14.3 - Defining tRPC Context and Middleware

Context in tRPC

The context in tRPC is a way to share common data or functionality across all procedures and routers in your API. This can include things like authentication information, database connections, or other shared resources. The context is set up when creating your tRPC router and is available in all your procedures.

Creating Context

You define the context function when you initialize your tRPC router.
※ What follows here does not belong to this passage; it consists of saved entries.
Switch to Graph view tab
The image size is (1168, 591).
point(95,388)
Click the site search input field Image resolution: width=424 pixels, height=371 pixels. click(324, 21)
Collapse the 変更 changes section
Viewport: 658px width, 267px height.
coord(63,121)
Here’s an example using Drizzle ORM:

// server/trpc/context.ts
import { Drizzle } from "drizzle-orm";
import { inferAsyncReturnType, initTRPC } from "@trpc/server";
import { NextApiRequest, NextApiResponse } from "next";

const drizzle = new Drizzle(/* Your Drizzle configuration here */);

export const createContext = ({
  req,
  res,
}: {
  req: NextApiRequest;
  res: NextApiResponse;
}) => ({
  drizzle,
  user: req.user, // Example of adding user from request, if authenticated
});

export type Context = inferAsyncReturnType<typeof createContext>;

In this example:

  • drizzle: A client instance is added to the context to be used in procedures for database operations.
  • user: Example of including user information from the request, useful for authentication and authorization.
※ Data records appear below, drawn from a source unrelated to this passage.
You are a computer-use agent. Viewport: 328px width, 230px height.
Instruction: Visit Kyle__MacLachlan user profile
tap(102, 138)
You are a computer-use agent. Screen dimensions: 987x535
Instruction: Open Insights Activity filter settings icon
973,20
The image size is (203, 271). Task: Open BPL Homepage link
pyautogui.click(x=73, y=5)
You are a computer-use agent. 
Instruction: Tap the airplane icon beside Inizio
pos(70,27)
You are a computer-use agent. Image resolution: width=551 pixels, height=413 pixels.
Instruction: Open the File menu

Using Context in Procedures

In your tRPC procedures, you can now access the context:

// server/trpc/routers/userRouter.ts
import { createTRPCRouter } from "../trpc";
import { z } from "zod";

export const userRouter = createTRPCRouter({
  getUser: {
    input: z.object({ id: z.string() }),
    resolve: async ({ input, ctx }) => {
      return ctx.drizzle.user.findUnique({
        where: { id: input.id },
      });
    },
  },
});

In this example:

  • ctx.drizzle: Accesses the Drizzle client from the context to interact with the database.

Middleware in tRPC

Middleware in tRPC allows you to run code before or after a procedure is executed. This is useful for tasks like authentication, logging, and validation.

Defining Middleware

Here’s an example of a simple middleware that checks for authentication:

// server/trpc/middleware/authMiddleware.ts
import { TRPCError } from "@trpc/server";

export const isAuthenticated = (procedure) => {
  return procedure.use(async ({ ctx, next }) => {
    if (!ctx.user) {
      throw new TRPCError({
        code: "UNAUTHORIZED",
        message: "You must be logged in to access this resource.",
      });
    }
    return next();
  });
};

In this example:

  • isAuthenticated: Middleware function that checks if the user is authenticated. If not, it throws an error.
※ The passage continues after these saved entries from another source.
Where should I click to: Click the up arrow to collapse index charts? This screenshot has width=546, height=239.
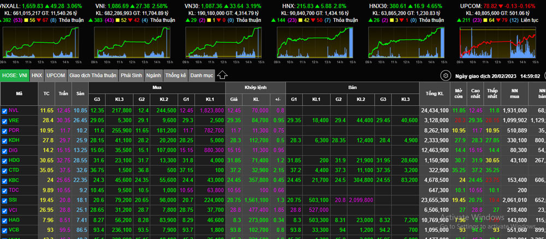pos(222,75)
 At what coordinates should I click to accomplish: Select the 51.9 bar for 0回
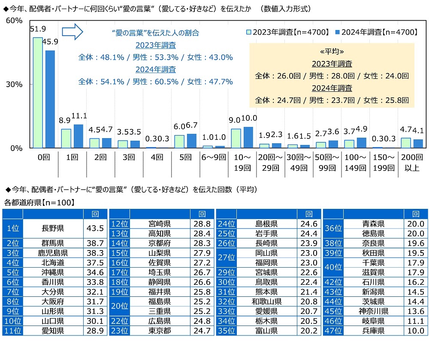(x=38, y=92)
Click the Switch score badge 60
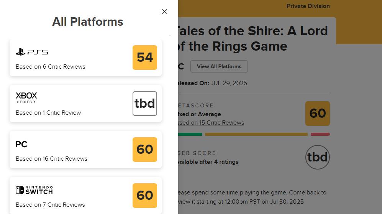The height and width of the screenshot is (214, 382). pos(145,196)
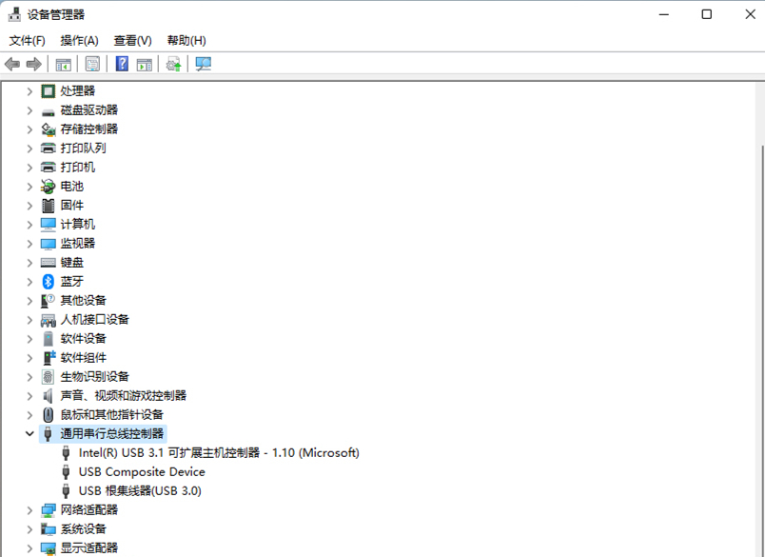Scan for hardware changes using toolbar icon

click(x=202, y=64)
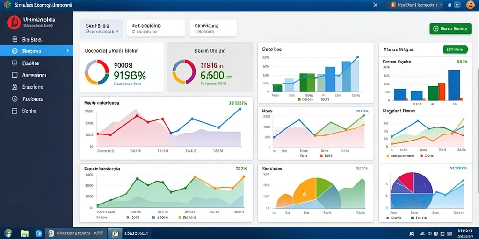Open the folder icon on the taskbar

(24, 233)
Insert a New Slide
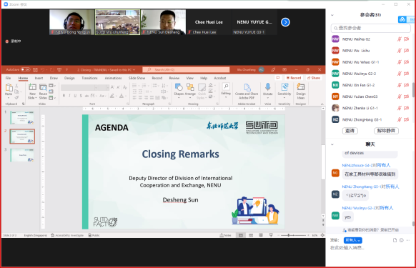 [32, 91]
Applying Middleware to Procedures

You can apply middleware to specific procedures or to an entire router:

// server/trpc/routers/protectedRouter.ts
import { createTRPCRouter } from "../trpc";
import { isAuthenticated } from "../middleware/authMiddleware";
import { z } from "zod";

export const protectedRouter = createTRPCRouter({
  getProtectedData: isAuthenticated({
    input: z.object({ id: z.string() }),
    resolve: async ({ input, ctx }) => {
      return ctx.drizzle.protectedData.findUnique({
        where: { id: input.id },
      });
    },
  }),
});

In this example:

  • isAuthenticated: Applied to the getProtectedData procedure to ensure that only authenticated users can access it.